Carluccio, who held a real estate license, was assigned to begin working on the effort to purchase the property. She said she promptly disclosed her interest in the building to the commissioners, the county solicitor and the seller.
She and other members of her family held a 2.3 percent interest in the property, Carluccio said. Once the mortgage and other expenses were deducted, her family's share of the proceeds was about $120,000, she said.
She had a one-fourth interest in that holding, which she had for eight years prior to the sale, she said, estimating that her share was about $30,000.
Carluccio said her role was as the county's attorney, making sure required steps were taken before the purchase.
"I was a worker bee. I was doing what I was told to do," she said.

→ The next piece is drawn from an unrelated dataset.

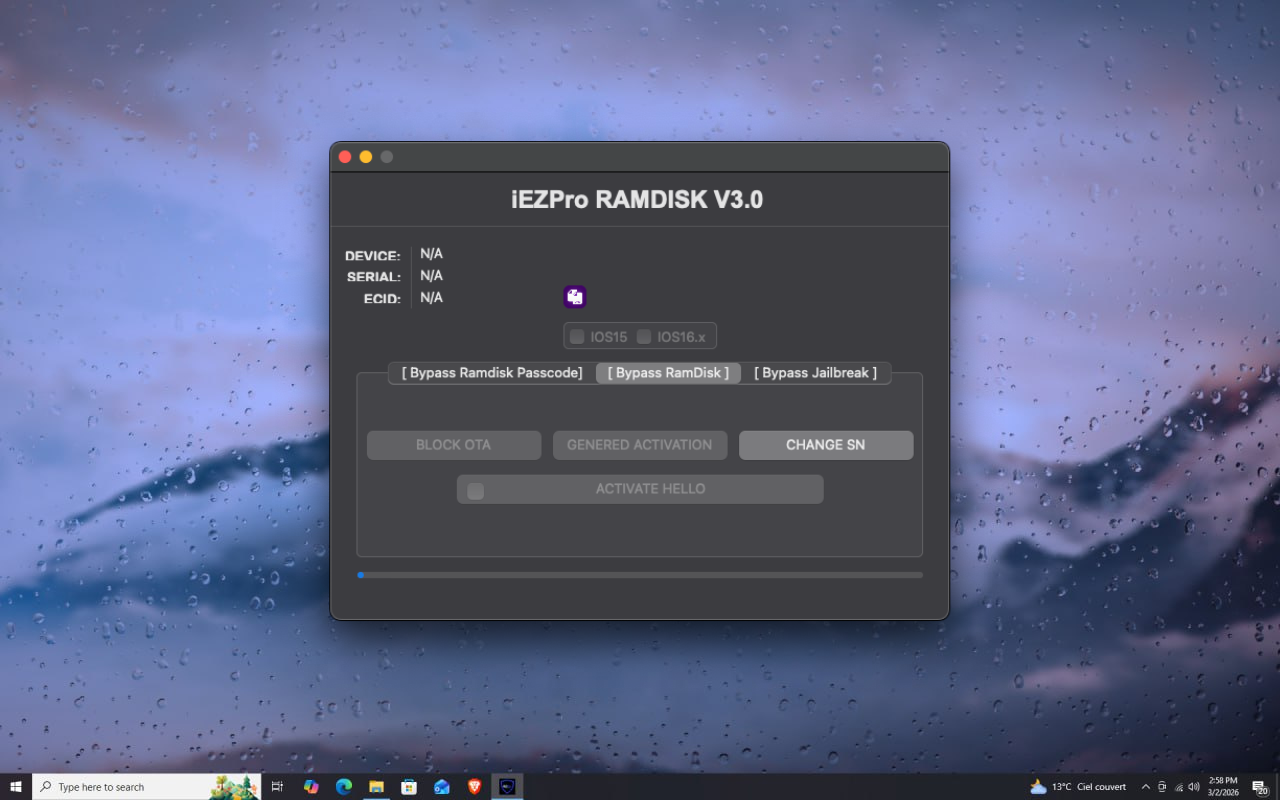The image size is (1280, 800).
Task: Open Outlook from the taskbar
Action: 441,786
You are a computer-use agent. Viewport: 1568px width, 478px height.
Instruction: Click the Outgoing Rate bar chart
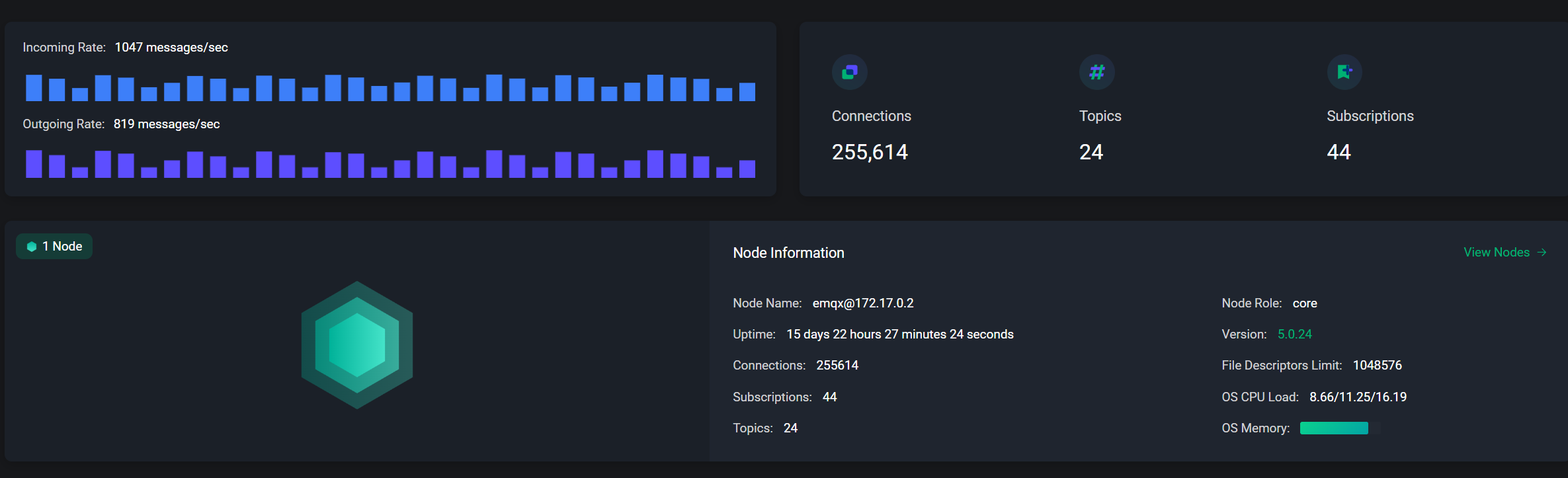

She said the idea of seeking Ethics Commission advice "never crossed my mind, because I disclosed it to all the commissioners, the solicitor and the seller."
She added that she had received no instruction from the county on state ethics law when she started as a deputy solicitor. Since 2012, all new county employees have been given that training.
Carluccio said she has always tried to be open in disclosing her finances. Indeed, four months after the purchase, she reported on her annual state ethics form that she had "a minority interest in One Montgomery Plaza, sold to Montgomery County on December 28, 2006."
She also disclosed her holding in a Feb. 10, 2006, e-mail to Brian K. Friedman, general counsel to the seller, AMC Delancey Group Inc. He replied that he already knew of it.
"I am totally comfortable working with you - conflict (if any) officially waived," Friedman answered.
Carluccio said the building was properly inspected before the sale, but that the county postponed starting repairs that had been slated to begin promptly after the purchase.
Ellis said Carluccio "ran all the due diligence" before the purchase. He said she saved the county up to $750,000 that an independent broker would have charged. (An area broker, Glenn Blumenfeld of Tactix Real Estate Advisors, said the brokerage fees would have been far lower than Ellis' estimate.)
For his part, Matthews called Carluccio's ownership stake "a non-issue, a de minimis [minimal] interest."
He said he felt she was just part of a family holding and that her family, which owns Tornetta Realty Corp., "has unblemished integrity."
Ellis initially said in the interview that he believed a conflict of interest could be waived "as long as it's out in the open."
When told that Caruso of the Ethics Commission had said state law didn't allow such a waiver, Ellis said it would have been up to the county solicitor at the time, Marino, to advise the commissioners on how to handle conflicts. He said he was unsure if he or others commissioners had asked Marino in 2006 for his advice on the matter.
Marino, a Republican who was county district attorney for 12 years and served four as a commissioner before becoming solicitor, said he had no memory of being asked by other county officials whether Carluccio's conflict could be waived.
"I don't even know if it could have been waived," Marino said.
The Ethics Commission's Caruso said that if an official's family had a 2.3-percent interest in a $26 million building, he viewed that as significant.
"The investigative division would not look at that as 'de minimis,'" he said. "I'm surprised no one caught it back when it happened."